■ **Goal of the exercise**: Format every line of the items below as a JSON list of strings, one string per line, omitting any blank lines.

■ **Material provided**:
==================================================

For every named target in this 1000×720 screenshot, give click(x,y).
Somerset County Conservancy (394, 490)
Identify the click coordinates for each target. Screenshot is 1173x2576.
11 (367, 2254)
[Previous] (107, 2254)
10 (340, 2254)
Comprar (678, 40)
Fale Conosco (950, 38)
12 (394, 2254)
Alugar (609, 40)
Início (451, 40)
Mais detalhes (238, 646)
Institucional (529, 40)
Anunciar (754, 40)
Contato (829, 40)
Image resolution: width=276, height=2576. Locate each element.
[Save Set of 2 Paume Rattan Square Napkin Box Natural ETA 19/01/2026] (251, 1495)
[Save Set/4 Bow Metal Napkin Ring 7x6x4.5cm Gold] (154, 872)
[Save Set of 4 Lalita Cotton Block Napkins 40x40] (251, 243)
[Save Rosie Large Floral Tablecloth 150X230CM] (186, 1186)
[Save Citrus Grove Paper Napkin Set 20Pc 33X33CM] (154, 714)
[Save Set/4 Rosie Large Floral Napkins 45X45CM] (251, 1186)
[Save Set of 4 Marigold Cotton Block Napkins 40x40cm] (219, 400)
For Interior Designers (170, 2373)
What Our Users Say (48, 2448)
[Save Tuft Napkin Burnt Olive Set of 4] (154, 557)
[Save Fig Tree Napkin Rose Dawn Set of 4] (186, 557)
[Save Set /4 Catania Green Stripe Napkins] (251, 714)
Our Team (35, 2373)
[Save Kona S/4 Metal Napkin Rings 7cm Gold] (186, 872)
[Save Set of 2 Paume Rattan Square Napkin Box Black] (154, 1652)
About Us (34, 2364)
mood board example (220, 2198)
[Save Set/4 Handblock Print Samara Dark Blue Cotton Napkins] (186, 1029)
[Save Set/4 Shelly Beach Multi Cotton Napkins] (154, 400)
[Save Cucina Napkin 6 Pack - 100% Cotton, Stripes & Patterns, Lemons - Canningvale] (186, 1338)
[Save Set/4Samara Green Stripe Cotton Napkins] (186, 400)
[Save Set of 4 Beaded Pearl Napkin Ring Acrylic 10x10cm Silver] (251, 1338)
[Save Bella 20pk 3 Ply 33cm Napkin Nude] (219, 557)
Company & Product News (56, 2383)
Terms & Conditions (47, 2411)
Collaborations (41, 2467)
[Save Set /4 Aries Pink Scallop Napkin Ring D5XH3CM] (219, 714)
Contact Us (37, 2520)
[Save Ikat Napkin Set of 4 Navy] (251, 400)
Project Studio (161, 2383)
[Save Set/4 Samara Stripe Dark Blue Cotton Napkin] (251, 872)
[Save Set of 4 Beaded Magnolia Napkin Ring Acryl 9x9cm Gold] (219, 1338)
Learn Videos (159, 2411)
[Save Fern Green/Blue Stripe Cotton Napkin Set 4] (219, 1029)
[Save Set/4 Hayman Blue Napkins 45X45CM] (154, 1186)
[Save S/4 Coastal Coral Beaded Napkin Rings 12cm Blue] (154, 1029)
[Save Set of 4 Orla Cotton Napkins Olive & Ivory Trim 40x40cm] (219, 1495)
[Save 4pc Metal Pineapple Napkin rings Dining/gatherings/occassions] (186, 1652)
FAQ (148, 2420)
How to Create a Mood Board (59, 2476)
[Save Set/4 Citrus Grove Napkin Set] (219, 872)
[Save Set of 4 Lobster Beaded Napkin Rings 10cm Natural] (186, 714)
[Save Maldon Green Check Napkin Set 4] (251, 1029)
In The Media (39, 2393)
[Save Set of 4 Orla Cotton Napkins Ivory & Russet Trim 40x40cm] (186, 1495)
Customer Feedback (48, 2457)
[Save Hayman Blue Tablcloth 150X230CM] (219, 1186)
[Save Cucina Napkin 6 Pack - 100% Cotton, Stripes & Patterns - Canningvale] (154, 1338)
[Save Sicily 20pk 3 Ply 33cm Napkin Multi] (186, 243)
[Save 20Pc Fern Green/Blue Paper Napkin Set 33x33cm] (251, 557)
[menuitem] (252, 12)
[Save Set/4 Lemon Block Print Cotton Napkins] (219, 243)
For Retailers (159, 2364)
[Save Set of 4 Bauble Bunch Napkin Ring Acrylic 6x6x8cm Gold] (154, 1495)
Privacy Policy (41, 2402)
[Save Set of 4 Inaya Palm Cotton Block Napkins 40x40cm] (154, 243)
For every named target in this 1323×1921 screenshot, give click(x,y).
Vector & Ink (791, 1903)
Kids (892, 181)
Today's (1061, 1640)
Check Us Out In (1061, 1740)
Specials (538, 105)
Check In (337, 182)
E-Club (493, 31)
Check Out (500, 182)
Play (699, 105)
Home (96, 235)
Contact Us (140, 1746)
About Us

==================================================

■ **Response**:
[
  "For every named target in this 1000×720 screenshot, give click(x,y).",
  "Somerset County Conservancy (394, 490)",
  "Identify the click coordinates for each target. Screenshot is 1173x2576.",
  "11 (367, 2254)",
  "[Previous] (107, 2254)",
  "10 (340, 2254)",
  "Comprar (678, 40)",
  "Fale Conosco (950, 38)",
  "12 (394, 2254)",
  "Alugar (609, 40)",
  "Início (451, 40)",
  "Mais detalhes (238, 646)",
  "Institucional (529, 40)",
  "Anunciar (754, 40)",
  "Contato (829, 40)",
  "Image resolution: width=276, height=2576. Locate each element.",
  "[Save Set of 2 Paume Rattan Square Napkin Box Natural ETA 19/01/2026] (251, 1495)",
  "[Save Set/4 Bow Metal Napkin Ring 7x6x4.5cm Gold] (154, 872)",
  "[Save Set of 4 Lalita Cotton Block Napkins 40x40] (251, 243)",
  "[Save Rosie Large Floral Tablecloth 150X230CM] (186, 1186)",
  "[Save Citrus Grove Paper Napkin Set 20Pc 33X33CM] (154, 714)",
  "[Save Set/4 Rosie Large Floral Napkins 45X45CM] (251, 1186)",
  "[Save Set of 4 Marigold Cotton Block Napkins 40x40cm] (219, 400)",
  "For Interior Designers (170, 2373)",
  "What Our Users Say (48, 2448)",
  "[Save Tuft Napkin Burnt Olive Set of 4] (154, 557)",
  "[Save Fig Tree Napkin Rose Dawn Set of 4] (186, 557)",
  "[Save Set /4 Catania Green Stripe Napkins] (251, 714)",
  "Our Team (35, 2373)",
  "[Save Kona S/4 Metal Napkin Rings 7cm Gold] (186, 872)",
  "[Save Set of 2 Paume Rattan Square Napkin Box Black] (154, 1652)",
  "About Us (34, 2364)",
  "mood board example (220, 2198)",
  "[Save Set/4 Handblock Print Samara Dark Blue Cotton Napkins] (186, 1029)",
  "[Save Set/4 Shelly Beach Multi Cotton Napkins] (154, 400)",
  "[Save Cucina Napkin 6 Pack - 100% Cotton, Stripes & Patterns, Lemons - Canningvale] (186, 1338)",
  "[Save Set/4Samara Green Stripe Cotton Napkins] (186, 400)",
  "[Save Set of 4 Beaded Pearl Napkin Ring Acrylic 10x10cm Silver] (251, 1338)",
  "[Save Bella 20pk 3 Ply 33cm Napkin Nude] (219, 557)",
  "Company & Product News (56, 2383)",
  "Terms & Conditions (47, 2411)",
  "Collaborations (41, 2467)",
  "[Save Set /4 Aries Pink Scallop Napkin Ring D5XH3CM] (219, 714)",
  "Contact Us (37, 2520)",
  "[Save Ikat Napkin Set of 4 Navy] (251, 400)",
  "Project Studio (161, 2383)",
  "[Save Set/4 Samara Stripe Dark Blue Cotton Napkin] (251, 872)",
  "[Save Set of 4 Beaded Magnolia Napkin Ring Acryl 9x9cm Gold] (219, 1338)",
  "Learn Videos (159, 2411)",
  "[Save Fern Green/Blue Stripe Cotton Napkin Set 4] (219, 1029)",
  "[Save Set/4 Hayman Blue Napkins 45X45CM] (154, 1186)",
  "[Save S/4 Coastal Coral Beaded Napkin Rings 12cm Blue] (154, 1029)",
  "[Save Set of 4 Orla Cotton Napkins Olive & Ivory Trim 40x40cm] (219, 1495)",
  "[Save 4pc Metal Pineapple Napkin rings Dining/gatherings/occassions] (186, 1652)",
  "FAQ (148, 2420)",
  "How to Create a Mood Board (59, 2476)",
  "[Save Set/4 Citrus Grove Napkin Set] (219, 872)",
  "[Save Set of 4 Lobster Beaded Napkin Rings 10cm Natural] (186, 714)",
  "[Save Maldon Green Check Napkin Set 4] (251, 1029)",
  "In The Media (39, 2393)",
  "[Save Set of 4 Orla Cotton Napkins Ivory & Russet Trim 40x40cm] (186, 1495)",
  "Customer Feedback (48, 2457)",
  "[Save Hayman Blue Tablcloth 150X230CM] (219, 1186)",
  "[Save Cucina Napkin 6 Pack - 100% Cotton, Stripes & Patterns - Canningvale] (154, 1338)",
  "[Save Sicily 20pk 3 Ply 33cm Napkin Multi] (186, 243)",
  "[Save 20Pc Fern Green/Blue Paper Napkin Set 33x33cm] (251, 557)",
  "[menuitem] (252, 12)",
  "[Save Set/4 Lemon Block Print Cotton Napkins] (219, 243)",
  "For Retailers (159, 2364)",
  "[Save Set of 4 Bauble Bunch Napkin Ring Acrylic 6x6x8cm Gold] (154, 1495)",
  "Privacy Policy (41, 2402)",
  "[Save Set of 4 Inaya Palm Cotton Block Napkins 40x40cm] (154, 243)",
  "For every named target in this 1323×1921 screenshot, give click(x,y).",
  "Vector & Ink (791, 1903)",
  "Kids (892, 181)",
  "Today's (1061, 1640)",
  "Check Us Out In (1061, 1740)",
  "Specials (538, 105)",
  "Check In (337, 182)",
  "E-Club (493, 31)",
  "Check Out (500, 182)",
  "Play (699, 105)",
  "Home (96, 235)",
  "Contact Us (140, 1746)",
  "About Us"
]